W lutym 1942 roku Alek odkręcił niemiecką tablicę z pomnika Kopernika i zakopał ją w śniegu. Kilka dni później chłopcy zabrali ją i wywieźli. W odwecie za to władze Warszawy zadecydowały o usunięciu pomnika Kilińskiego. Alkowi udało się zdobyć szablę z rozebranego pomnika, po czym śledził ciężarówkę, na którą załadowano Kilińskiego. Gdy zobaczył, że umieszczono go w Muzeum Narodowym, napisał na murze: „Ludu Warszawy – jam tu! Jan Kiliński”. Niestety jego nieostrożność spowodowała, że został skonfiskowany jego aparat fotograficzny. Alek ukrywał się, lecz Gestapo szukało go w jego domu. W trakcie jednej z wizyt zauważono konspiracyjną gazetkę i aresztowano jego matkę. Alek musiał wyjechać z Warszawy. Pojechał do swojej narzeczonej – Basi.
Chłopcy malowali też na murach kotwicę – symbol Polski Walczącej. Najbardziej wyróżniał się w tym Rudy, który był realizatorem, i Zośka, który był organizatorem. Nadano mu nawet za to przydomek Kotwicki.
Rudy słynął z wynalazków technicznych małego sabotażu. Jego pomysły to: system blokowy wciągania flag na latarnie, pieczątka z trupią czaszką do stemplowania niemieckich afiszy, jajko z farbą do niszczenia niemieckich tablic propagandowych i nazw urzędów, stempel z Polską Walczącą, czyli „wieczne pióro”. To Rudy namalował wielką kotwicę na pomniku Lotnika.
Chłopcy cały czas się doszkalali, chcieli być prawdziwymi żołnierzami. Zośka i jego sztab organizowali ćwiczenia w terenie.
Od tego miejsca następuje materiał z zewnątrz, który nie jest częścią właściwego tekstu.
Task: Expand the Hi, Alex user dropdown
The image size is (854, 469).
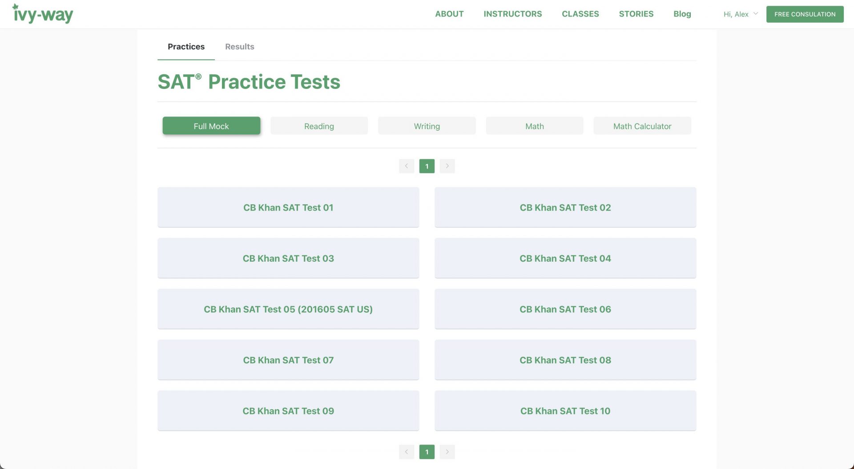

Odbywało się to raz w tygodniu.

„Dywersja”
Z końcem 1942 roku Rudy, Alek i Zośka stali się członkami Grup Szturmowych (GS). Pierwsza akcja miał miejsce w Sylwestra 1942 r. niedaleko Kraśnika. Brali w niej udział m.in. Rudy i Zośka. Ich zadaniem było wysadzenie torów. Akcja zakończyła się sukcesem.
17 stycznia 1943 r. Alkowi udało się uciec z łapanki, podobnie Rudemu.
Alek w tym czasie pracował w jednej z warszawskich firm. Jego koledzy, którzy nie wiedzieli, że działa w konspiracji, uważali go za fajtłapę, a on pozwalał im na to. Nie dbał o siebie, jednak gdy zamarzył o skórzanej kurtce, zrealizował swe pragnienie. Nie cieszył się nią jednak długo. Kolega, który ją pożyczył, zginął w akcji.
Chłopcy ćwiczyli też rozbrajanie Niemców. Tak też zrobił Rudy, który odebrał broń jednemu z oficerów SS.
W lutym 1943 r. Rudy, Alek i Zośka brali udział w ewakuacji mieszkania przy Brackiej 23. W czasie akcji Rudy został ranny w udo, a Zośka raniony rykoszetem w piętę.

„Pod Arsenałem”
23 marca 1943 r. Rudy został aresztowany. Przypuszczano, że adres jego mieszkania Gestapowcy mieli od Heńka – jednego z kolegów chłopaków. Przewieziono go na Pawiak i zaczęto go brutalnie przesłuchiwać. Następnie kontynuowano na Szucha. W trzy godziny po schwytaniu Rudego Zośka został poinformowany o jego aresztowaniu. Natychmiast rozpoczął przygotowania do odbicia przyjaciela. Informacje o transporcie, którym miał być przewożony chłopak, miał dostarczyć Wesoły. Pierwsza akcja, którą Zośka przygotował, by ratować przyjaciela, nie doszła do skutku, gdyż nie było zgody majora Kiwerskiego, którego nie było w Warszawie. Ostatecznie została przeprowadzona 26 marca 1943 r. na skrzyżowaniu ulic: Długiej, Nalewek i Bielańskiej, obok Arsenału. Razem z Rudym uwolniono jeszcze 20 więźniów. Rudy w ciężki stanie – był w okrutny sposób przesłuchiwany – umarł 30 marca 1943 r. Cały czas czuwał przy nim Zośka. Przed śmiercią Rudy poprosił jednego z kolegów, by wyrecytował Testament mój Słowackiego. Umierając, Rudy powtórzył szeptem jedną ze zwrotek:

„Lecz zaklinam, niech żywi nie tracą nadziei
[…]
A kiedy trzeba, na śmierć idą po kolei,
Jak kamienie przez Boga rzucane na szaniec…”.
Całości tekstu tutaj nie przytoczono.